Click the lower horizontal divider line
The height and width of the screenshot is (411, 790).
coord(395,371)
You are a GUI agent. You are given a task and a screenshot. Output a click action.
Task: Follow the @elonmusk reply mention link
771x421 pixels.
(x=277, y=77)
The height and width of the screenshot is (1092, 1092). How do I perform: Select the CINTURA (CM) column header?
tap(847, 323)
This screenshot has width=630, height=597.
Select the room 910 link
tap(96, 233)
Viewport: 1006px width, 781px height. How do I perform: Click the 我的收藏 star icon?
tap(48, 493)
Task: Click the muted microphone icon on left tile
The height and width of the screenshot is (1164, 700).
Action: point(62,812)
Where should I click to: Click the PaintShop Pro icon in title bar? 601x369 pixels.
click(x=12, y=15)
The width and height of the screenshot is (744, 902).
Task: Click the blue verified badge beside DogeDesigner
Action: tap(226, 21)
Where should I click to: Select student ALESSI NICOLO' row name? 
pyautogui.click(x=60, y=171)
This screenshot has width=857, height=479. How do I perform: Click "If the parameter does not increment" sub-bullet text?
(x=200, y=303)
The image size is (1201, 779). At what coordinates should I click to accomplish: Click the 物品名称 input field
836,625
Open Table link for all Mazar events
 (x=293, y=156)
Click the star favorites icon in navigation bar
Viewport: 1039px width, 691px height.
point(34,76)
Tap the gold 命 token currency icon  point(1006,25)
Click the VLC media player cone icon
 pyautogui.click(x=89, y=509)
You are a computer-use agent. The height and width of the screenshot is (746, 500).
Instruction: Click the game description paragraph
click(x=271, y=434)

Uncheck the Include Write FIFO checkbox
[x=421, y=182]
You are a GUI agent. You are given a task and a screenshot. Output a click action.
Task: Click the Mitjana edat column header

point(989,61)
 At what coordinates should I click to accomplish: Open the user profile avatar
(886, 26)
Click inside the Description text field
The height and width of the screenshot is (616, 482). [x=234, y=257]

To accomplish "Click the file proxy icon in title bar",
==========
### Action item
Every record above must be set down again, word for word.

### Expected answer
Click the lower horizontal divider line
The height and width of the screenshot is (411, 790).
coord(395,371)
You are a GUI agent. You are given a task and a screenshot. Output a click action.
Task: Follow the @elonmusk reply mention link
771x421 pixels.
(x=277, y=77)
The height and width of the screenshot is (1092, 1092). How do I perform: Select the CINTURA (CM) column header?
tap(847, 323)
This screenshot has width=630, height=597.
Select the room 910 link
tap(96, 233)
Viewport: 1006px width, 781px height. How do I perform: Click the 我的收藏 star icon?
tap(48, 493)
Task: Click the muted microphone icon on left tile
The height and width of the screenshot is (1164, 700).
Action: point(62,812)
Where should I click to: Click the PaintShop Pro icon in title bar? 601x369 pixels.
click(x=12, y=15)
The width and height of the screenshot is (744, 902).
Task: Click the blue verified badge beside DogeDesigner
Action: tap(226, 21)
Where should I click to: Select student ALESSI NICOLO' row name? 
pyautogui.click(x=60, y=171)
This screenshot has width=857, height=479. How do I perform: Click "If the parameter does not increment" sub-bullet text?
(x=200, y=303)
The image size is (1201, 779). At what coordinates should I click to accomplish: Click the 物品名称 input field
836,625
Open Table link for all Mazar events
 (x=293, y=156)
Click the star favorites icon in navigation bar
Viewport: 1039px width, 691px height.
point(34,76)
Tap the gold 命 token currency icon  point(1006,25)
Click the VLC media player cone icon
 pyautogui.click(x=89, y=509)
You are a computer-use agent. The height and width of the screenshot is (746, 500).
Instruction: Click the game description paragraph
click(x=271, y=434)

Uncheck the Include Write FIFO checkbox
[x=421, y=182]
You are a GUI agent. You are given a task and a screenshot. Output a click action.
Task: Click the Mitjana edat column header

point(989,61)
 At what coordinates should I click to accomplish: Open the user profile avatar
(886, 26)
Click inside the Description text field
The height and width of the screenshot is (616, 482). [x=234, y=257]

To accomplish "Click the file proxy icon in title bar",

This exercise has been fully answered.